Pixel coordinate grounding data:
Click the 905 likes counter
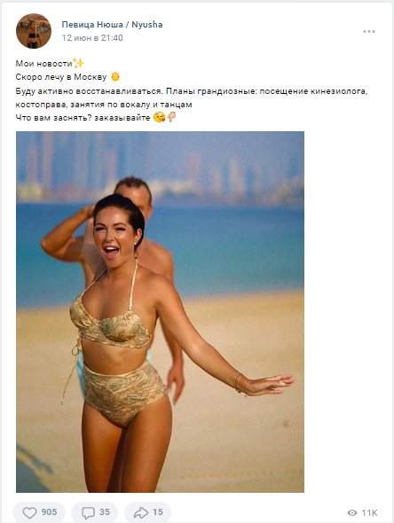This screenshot has height=523, width=394. pyautogui.click(x=49, y=512)
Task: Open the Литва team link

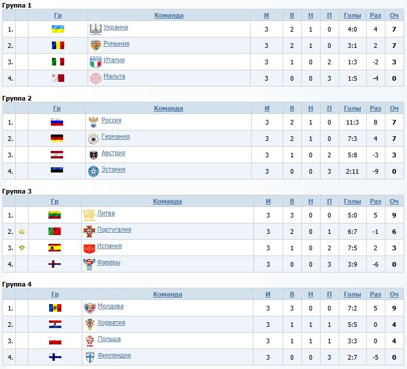Action: (x=106, y=213)
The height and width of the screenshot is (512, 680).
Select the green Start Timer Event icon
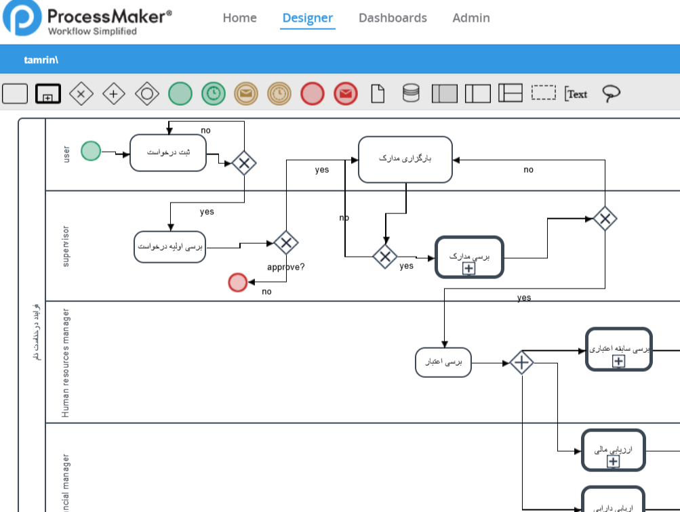[214, 93]
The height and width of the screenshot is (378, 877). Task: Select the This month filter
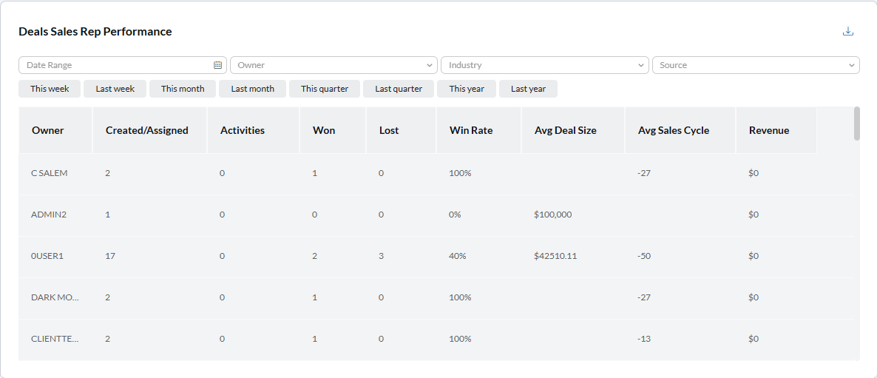click(x=183, y=89)
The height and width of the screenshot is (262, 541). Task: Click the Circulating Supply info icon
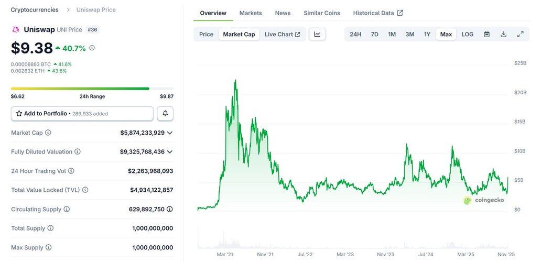pos(67,209)
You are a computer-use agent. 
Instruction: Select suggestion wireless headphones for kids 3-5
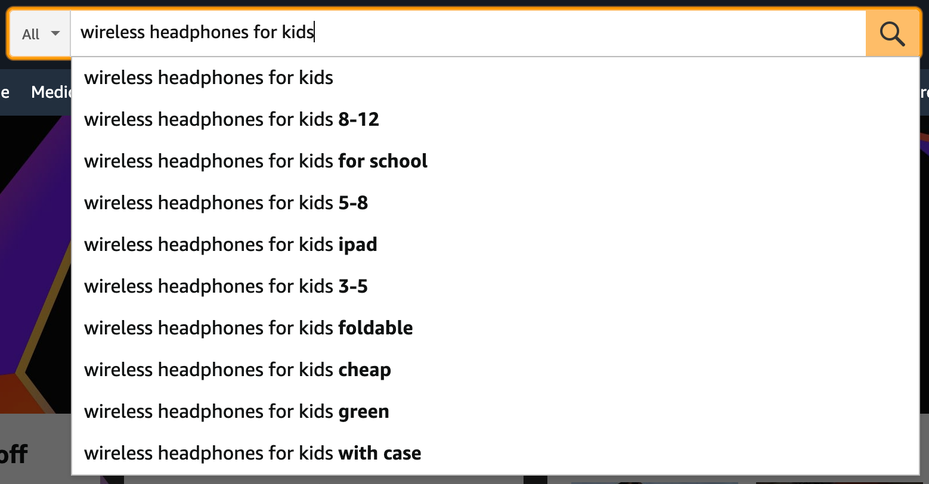click(x=226, y=286)
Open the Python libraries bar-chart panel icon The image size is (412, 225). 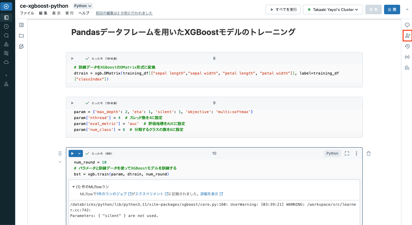point(407,67)

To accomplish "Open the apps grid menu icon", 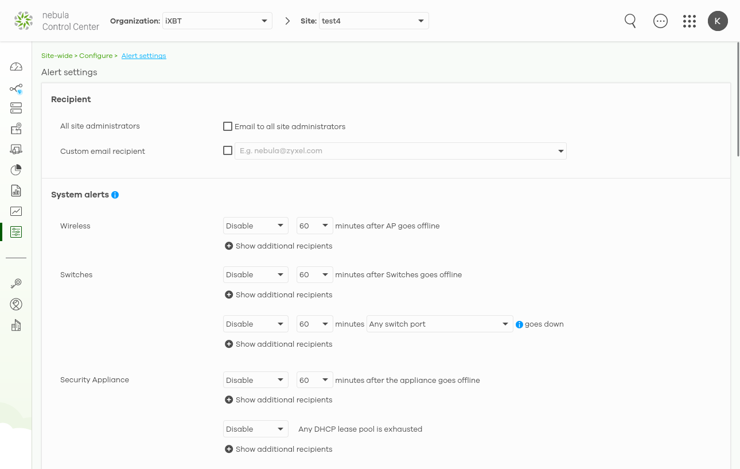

## Exercise aim
Print an exact copy of the lines above, from the one containing "Select the green Start Timer Event icon" through the one containing "You are a computer-use agent.", and leave out the pictures.

## Written answer
Select the green Start Timer Event icon
[214, 93]
The height and width of the screenshot is (378, 877). Task: Select the This month filter
click(x=183, y=89)
The height and width of the screenshot is (262, 541). Task: Click the Circulating Supply info icon
pos(67,209)
You are a computer-use agent. 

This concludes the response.